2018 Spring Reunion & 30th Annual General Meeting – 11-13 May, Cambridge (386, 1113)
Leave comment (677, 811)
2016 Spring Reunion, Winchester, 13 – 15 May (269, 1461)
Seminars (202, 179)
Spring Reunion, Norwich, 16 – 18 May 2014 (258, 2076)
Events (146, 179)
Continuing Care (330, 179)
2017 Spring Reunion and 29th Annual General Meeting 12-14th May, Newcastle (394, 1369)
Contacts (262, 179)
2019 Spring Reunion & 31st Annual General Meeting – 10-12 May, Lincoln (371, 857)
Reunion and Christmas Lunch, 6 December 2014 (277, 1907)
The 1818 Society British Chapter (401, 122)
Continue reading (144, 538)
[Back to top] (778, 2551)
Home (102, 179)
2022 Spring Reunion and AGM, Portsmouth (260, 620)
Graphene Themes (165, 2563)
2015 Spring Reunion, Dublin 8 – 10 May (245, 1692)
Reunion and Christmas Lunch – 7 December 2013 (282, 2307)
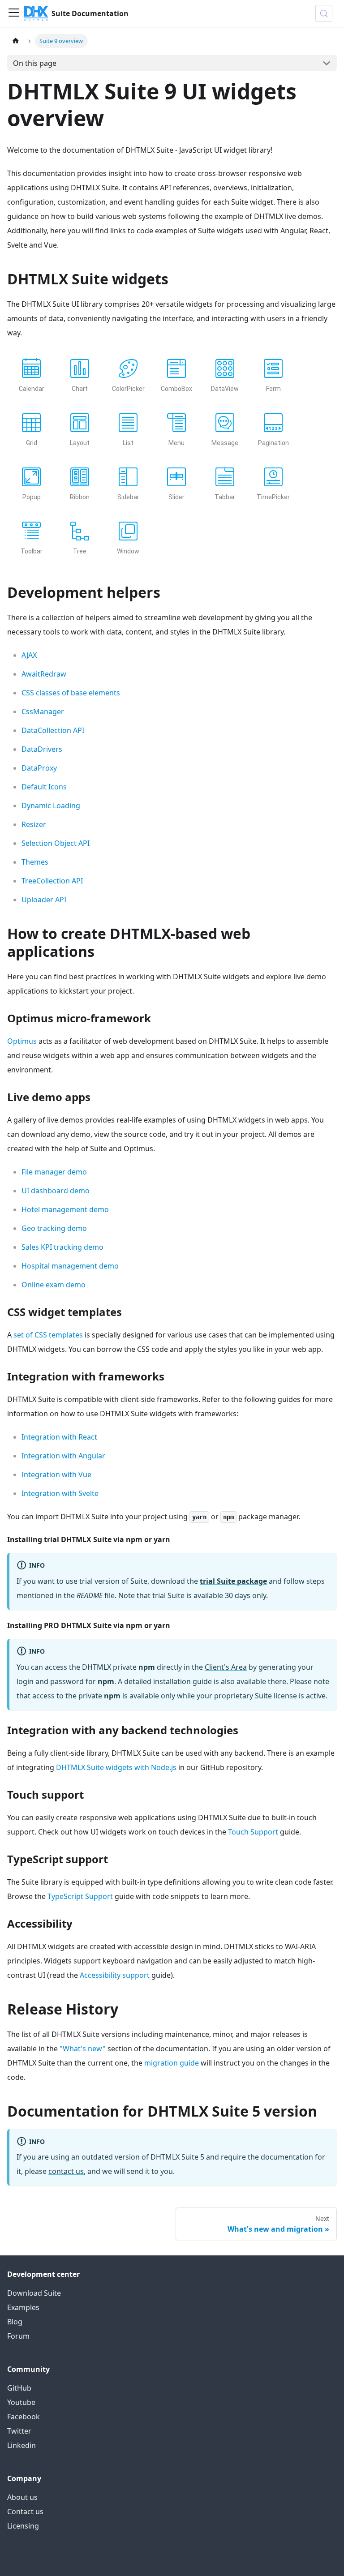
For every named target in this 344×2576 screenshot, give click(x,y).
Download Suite (34, 2293)
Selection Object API (56, 843)
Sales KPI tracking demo (62, 1247)
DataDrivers (42, 749)
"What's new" (83, 2048)
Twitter (19, 2431)
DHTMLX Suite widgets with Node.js (116, 1767)
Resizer (34, 824)
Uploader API (44, 899)
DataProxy (39, 768)
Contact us (25, 2511)
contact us (66, 2171)
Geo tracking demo (54, 1228)
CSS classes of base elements (71, 693)
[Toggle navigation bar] (14, 13)
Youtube (21, 2402)
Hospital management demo (70, 1266)
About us (22, 2497)
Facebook (23, 2417)
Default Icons (44, 787)
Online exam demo (54, 1285)
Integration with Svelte (60, 1493)
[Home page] (15, 41)
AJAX (29, 655)
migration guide (171, 2063)
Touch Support (253, 1832)
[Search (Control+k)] (323, 13)
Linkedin (21, 2445)
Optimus (22, 1041)
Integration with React (59, 1437)
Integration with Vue (56, 1474)
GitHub (19, 2388)
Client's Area (226, 1667)
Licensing (23, 2526)
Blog (14, 2322)
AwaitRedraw (44, 674)
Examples (23, 2307)
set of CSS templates (48, 1335)
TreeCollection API (52, 881)
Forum (18, 2336)
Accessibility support (115, 1975)
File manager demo (54, 1172)
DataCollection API (53, 730)
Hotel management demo (65, 1209)
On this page (34, 63)
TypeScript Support (80, 1896)
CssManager (43, 711)
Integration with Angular (63, 1456)
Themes (35, 862)
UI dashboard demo (56, 1191)
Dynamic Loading (51, 805)
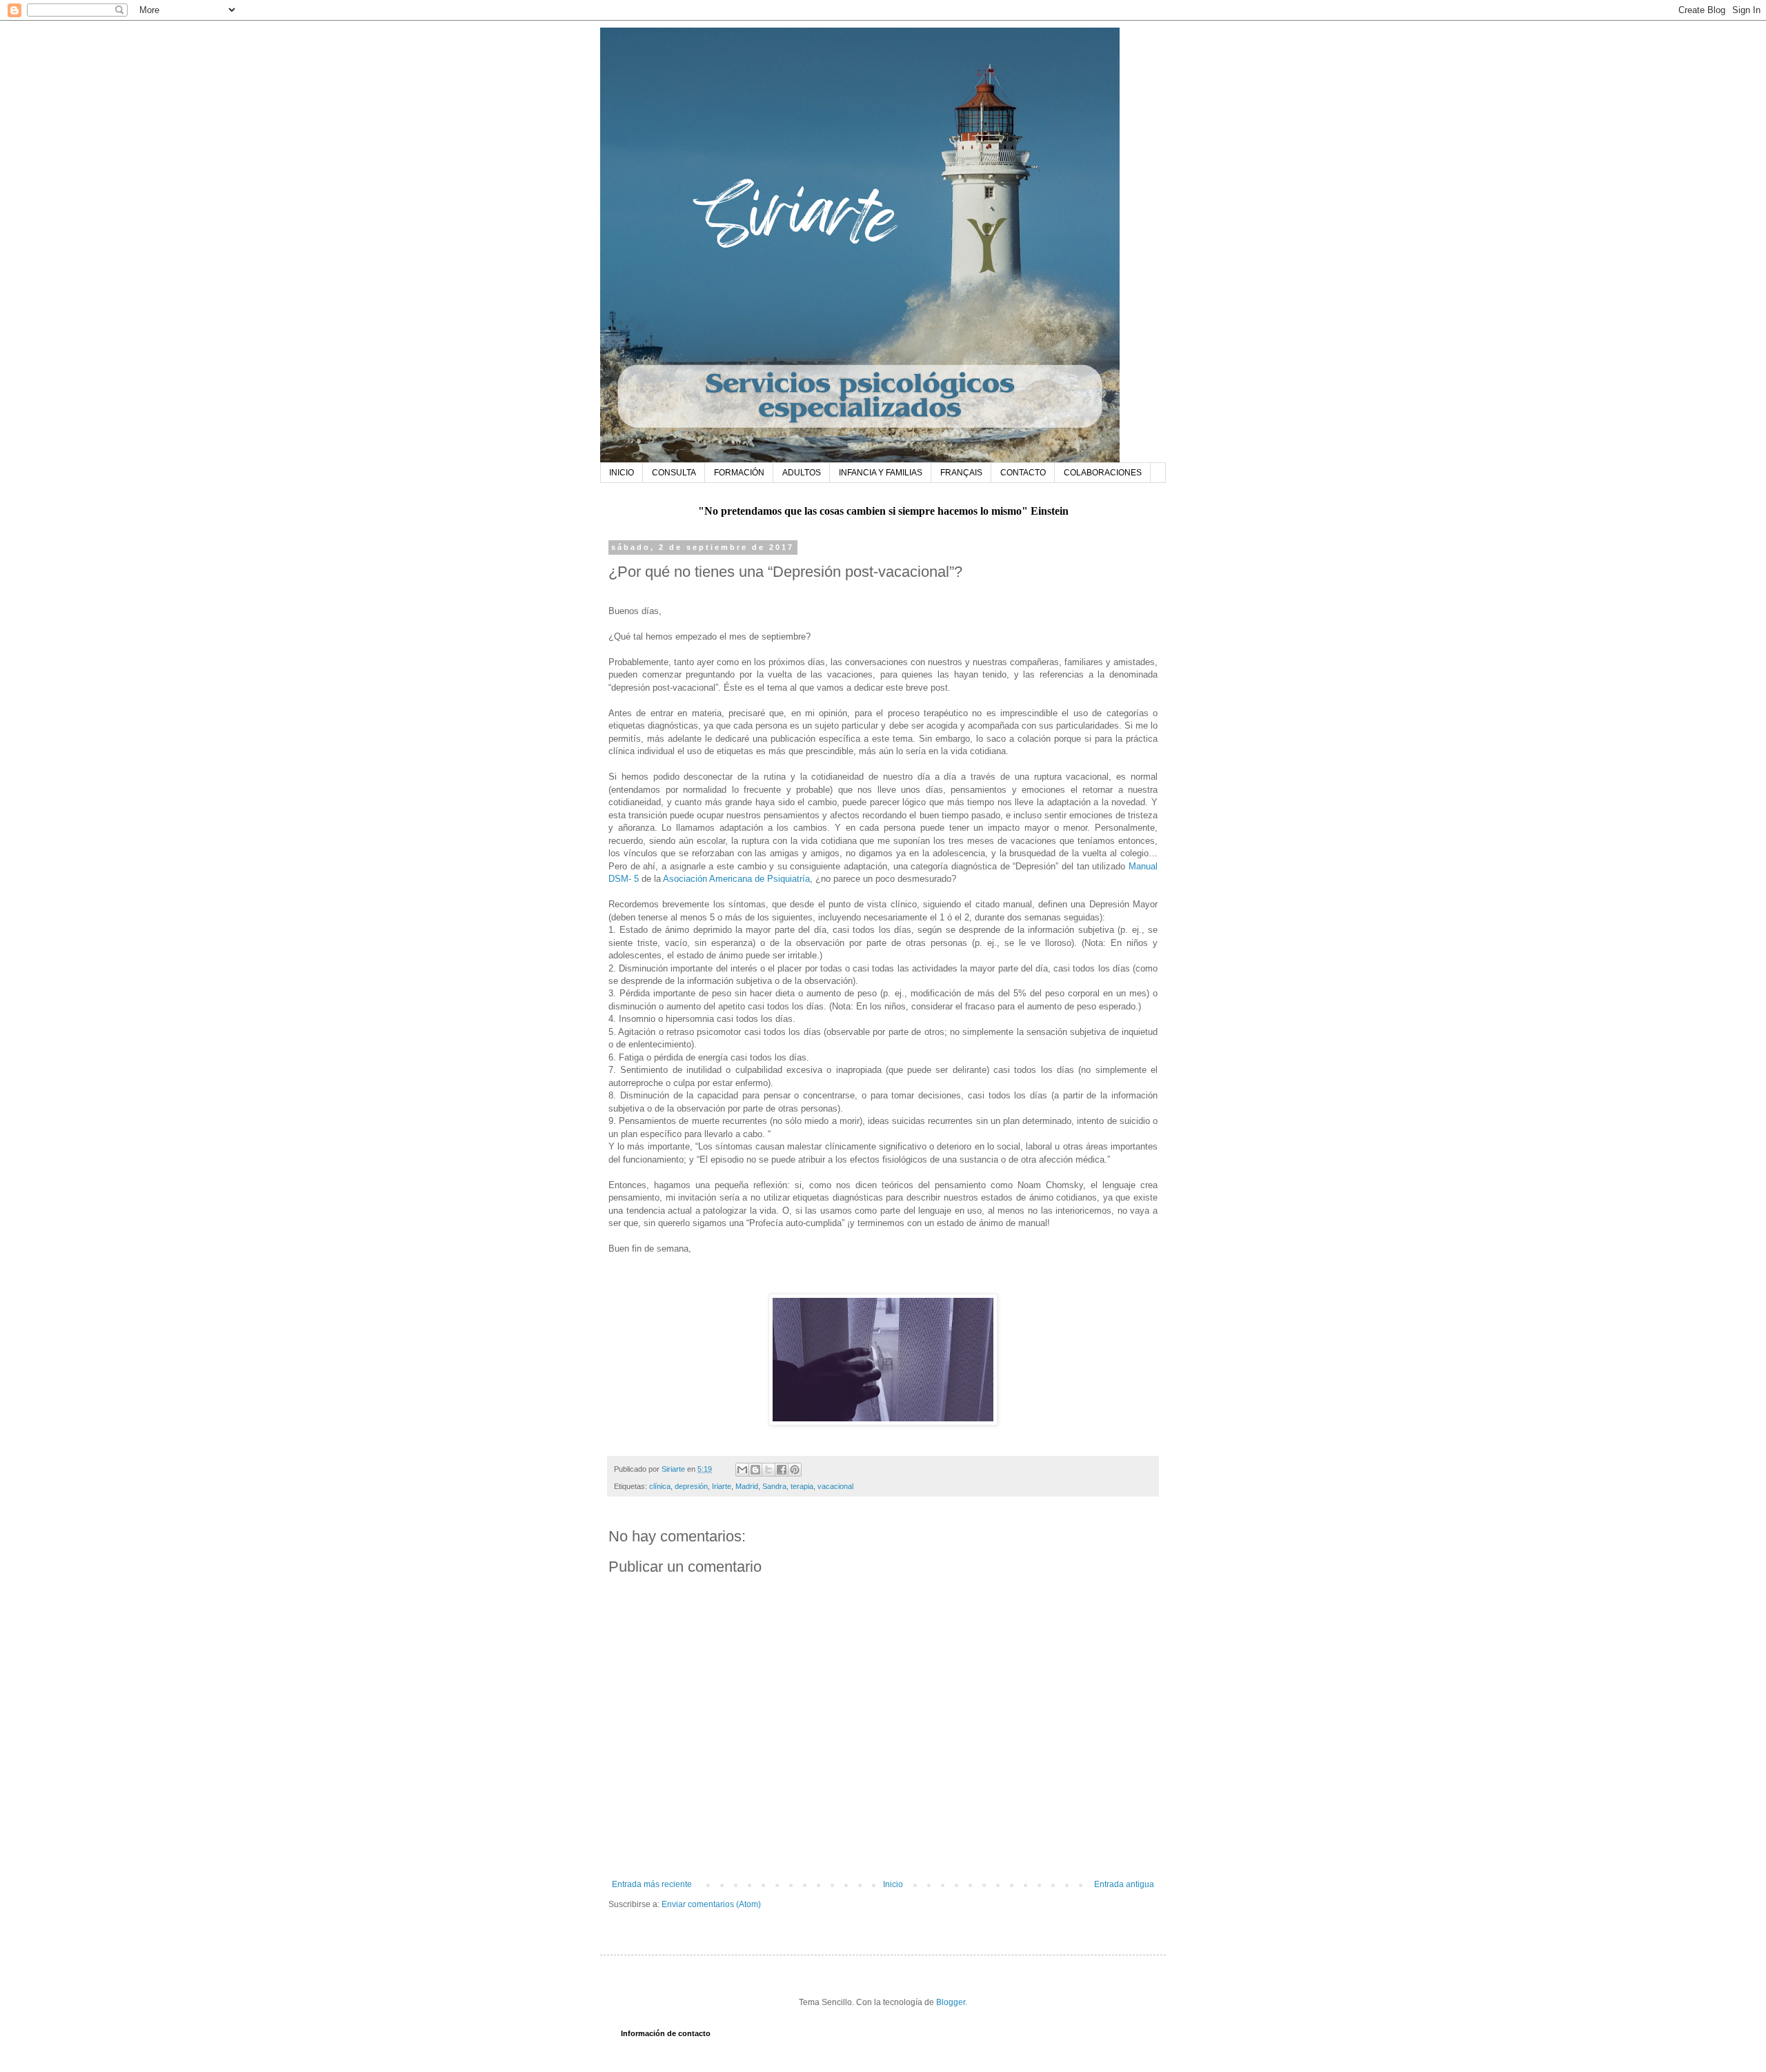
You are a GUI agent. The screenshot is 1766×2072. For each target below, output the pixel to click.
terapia (802, 1486)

-- -- --

» **EXERCISE PROMPT**
The required output is the stretch of entries above from the line containing "Twitter (19, 2431)" through the line containing "TypeScript Support (80, 1896)", reproduced exactly.

» **RESPONSE FOR THIS EXERCISE**
Twitter (19, 2431)
DHTMLX Suite widgets with Node.js (116, 1767)
Resizer (34, 824)
Uploader API (44, 899)
DataProxy (39, 768)
Contact us (25, 2511)
contact us (66, 2171)
Geo tracking demo (54, 1228)
CSS classes of base elements (71, 693)
[Toggle navigation bar] (14, 13)
Youtube (21, 2402)
Hospital management demo (70, 1266)
About us (22, 2497)
Facebook (23, 2417)
Default Icons (44, 787)
Online exam demo (54, 1285)
Integration with Svelte (60, 1493)
[Home page] (15, 41)
AJAX (29, 655)
migration guide (171, 2063)
Touch Support (253, 1832)
[Search (Control+k)] (323, 13)
Linkedin (21, 2445)
Optimus (22, 1041)
Integration with React (59, 1437)
Integration with Vue (56, 1474)
GitHub (19, 2388)
Client's Area (226, 1667)
Licensing (23, 2526)
Blog (14, 2322)
AwaitRedraw (44, 674)
Examples (23, 2307)
set of CSS templates (48, 1335)
TreeCollection API (52, 881)
Forum (18, 2336)
Accessibility support (115, 1975)
File manager demo (54, 1172)
DataCollection API (53, 730)
Hotel management demo (65, 1209)
On this page (34, 63)
TypeScript Support (80, 1896)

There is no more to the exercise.